Key secondary endpoints1
- To evaluate OS, calculated as the date of death minus date of randomisation plus 1
- Time to first occurrence of serum ferritin >2 times the BL value at 2 consecutive assessments
- Haematologic improvement in terms of erythroid response
- Changes in endocrine function
- The safety and tolerability profile of treated patients
*After study treatment discontinuation, patients without a fatal event were followed up for 28 days for safety.
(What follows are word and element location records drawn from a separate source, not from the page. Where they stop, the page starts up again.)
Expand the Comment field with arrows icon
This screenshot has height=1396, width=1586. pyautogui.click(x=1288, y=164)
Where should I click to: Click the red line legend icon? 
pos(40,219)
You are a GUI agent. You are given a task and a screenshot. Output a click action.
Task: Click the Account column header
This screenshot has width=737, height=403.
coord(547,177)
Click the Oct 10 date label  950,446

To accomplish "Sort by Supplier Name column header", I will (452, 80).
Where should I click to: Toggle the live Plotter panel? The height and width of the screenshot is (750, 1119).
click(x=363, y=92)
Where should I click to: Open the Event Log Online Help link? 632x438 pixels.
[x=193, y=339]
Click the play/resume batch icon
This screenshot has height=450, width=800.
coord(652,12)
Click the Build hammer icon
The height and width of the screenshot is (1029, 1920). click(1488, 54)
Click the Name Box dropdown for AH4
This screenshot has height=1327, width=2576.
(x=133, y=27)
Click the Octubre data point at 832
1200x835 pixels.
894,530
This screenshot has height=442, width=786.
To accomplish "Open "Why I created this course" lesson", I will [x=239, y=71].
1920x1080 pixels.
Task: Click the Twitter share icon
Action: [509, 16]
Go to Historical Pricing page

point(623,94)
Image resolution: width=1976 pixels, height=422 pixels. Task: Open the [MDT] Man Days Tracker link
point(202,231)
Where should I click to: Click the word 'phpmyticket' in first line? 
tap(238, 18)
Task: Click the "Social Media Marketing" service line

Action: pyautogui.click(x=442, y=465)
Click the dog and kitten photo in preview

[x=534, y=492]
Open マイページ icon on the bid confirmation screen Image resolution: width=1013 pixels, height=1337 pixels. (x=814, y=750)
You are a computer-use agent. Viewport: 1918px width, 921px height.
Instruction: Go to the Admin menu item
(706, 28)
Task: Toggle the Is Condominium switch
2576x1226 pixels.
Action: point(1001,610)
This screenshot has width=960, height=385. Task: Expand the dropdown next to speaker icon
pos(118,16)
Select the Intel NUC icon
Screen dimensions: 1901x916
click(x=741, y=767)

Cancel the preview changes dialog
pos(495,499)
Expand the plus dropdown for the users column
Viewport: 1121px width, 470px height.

Depending on consent, patients could then be followed for evaluation (every 3 months), survival (every 6 months), or both.1
Abbreviations: BL, baseline; EFS, event-free survival; IPSS, International Prognostic Scoring System; LPFV, last patient first visit; OS, overall survival; pRBC, packed red blood cell; MDS, myelodysplastic syndromes.
Reference
- Angelucci E, et al. Iron chelation in transfusion-dependent patients with Low- to Intermediate-1-risk myelodysplastic syndromes: a randomized trial. Ann Intern Med. 2020 Mar. [Epub ahead of print].